- [TRY IT]:
Please return every line of the records that contains the word "icon".

- [DATA PROVIDED]:
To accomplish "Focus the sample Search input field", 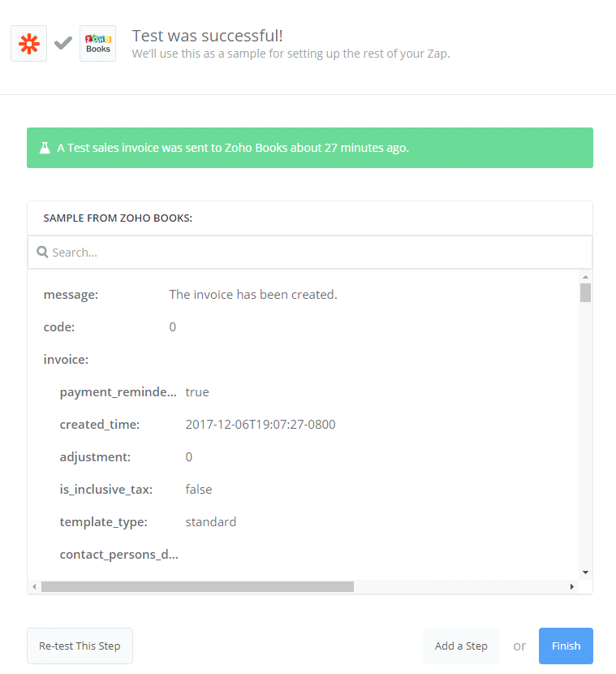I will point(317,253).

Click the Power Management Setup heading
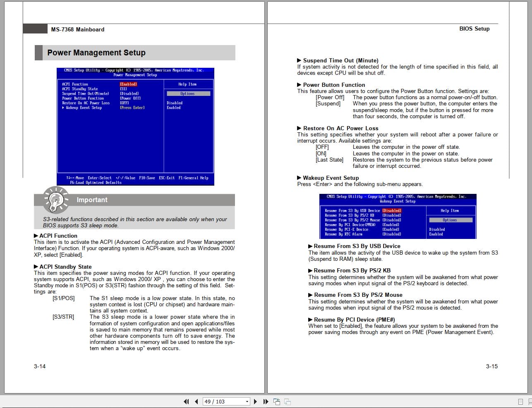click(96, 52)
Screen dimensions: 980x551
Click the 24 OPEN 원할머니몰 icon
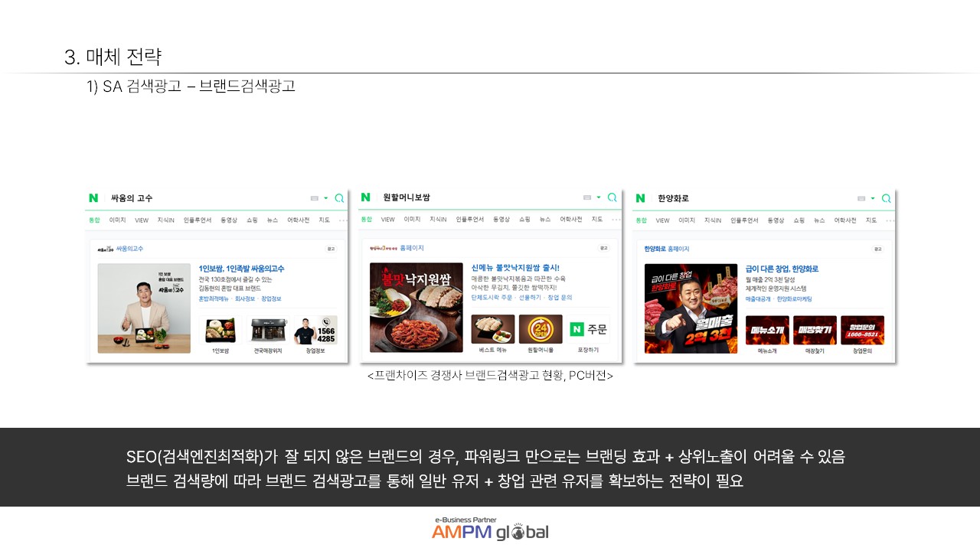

==

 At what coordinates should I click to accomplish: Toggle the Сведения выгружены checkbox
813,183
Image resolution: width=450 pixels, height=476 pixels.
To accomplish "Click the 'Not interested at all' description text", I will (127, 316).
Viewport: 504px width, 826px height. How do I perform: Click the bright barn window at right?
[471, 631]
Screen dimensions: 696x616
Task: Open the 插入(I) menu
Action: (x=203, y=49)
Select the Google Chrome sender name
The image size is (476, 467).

--

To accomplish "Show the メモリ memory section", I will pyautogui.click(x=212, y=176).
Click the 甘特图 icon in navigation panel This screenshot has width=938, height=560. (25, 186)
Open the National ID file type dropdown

- [FINISHED EXERCISE]:
Click the 24 OPEN 원할머니몰 icon
Click the 甘特图 icon in navigation panel This screenshot has width=938, height=560. (25, 186)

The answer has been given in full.